La justice a ordonné l’expulsion des opposants à l’aéroport de Notre-Dame-des-Landes, pomme de discorde entre le PS et les écologistes. « Ni enfumage, ni matraquage », prévient le député Europe Ecologie-Les Verts Noël Mamère. Pour lui, le dialogue organisé par l’exécutif est un faux dialogue. « Ce serait une arnaque politique. On ne marchera pas là-dedans. Il ne faut pas prendre les écologistes pour des imbéciles », dit-il. Et de mettre en garde : « Toute nouvelle intervention des forces de l’ordre serait une ligne rouge à ne pas franchir ». Entretien.

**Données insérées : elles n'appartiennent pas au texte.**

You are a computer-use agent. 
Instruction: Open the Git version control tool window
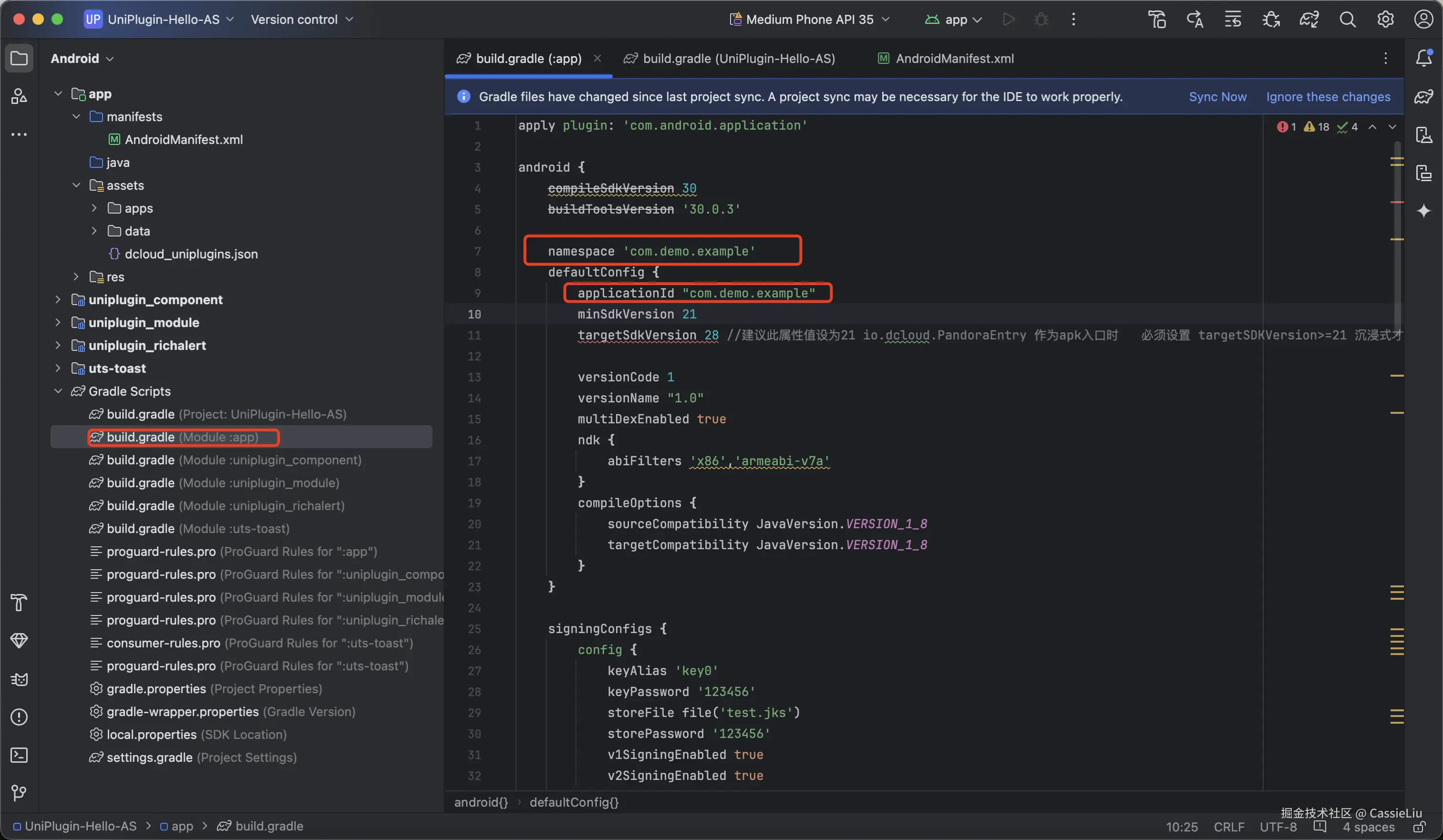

La justice a ordonné l’expulsion des opposants à l’aéroport de Notre-Dame-des-Landes. Quelle est votre réaction ?
La décision est formulée de telle sorte qu’elle permet d’éviter une intervention. Soit le gouvernement suit une interprétation stricte et violence, une interprétation étroite de la décision de justice et fait donner les forces de l’ordre. Il devra assumer ce choix dans ce cas. Soit il organise les négociations et des discussions ouvertes et non pas fermées. Là, il fera preuve de sagesse.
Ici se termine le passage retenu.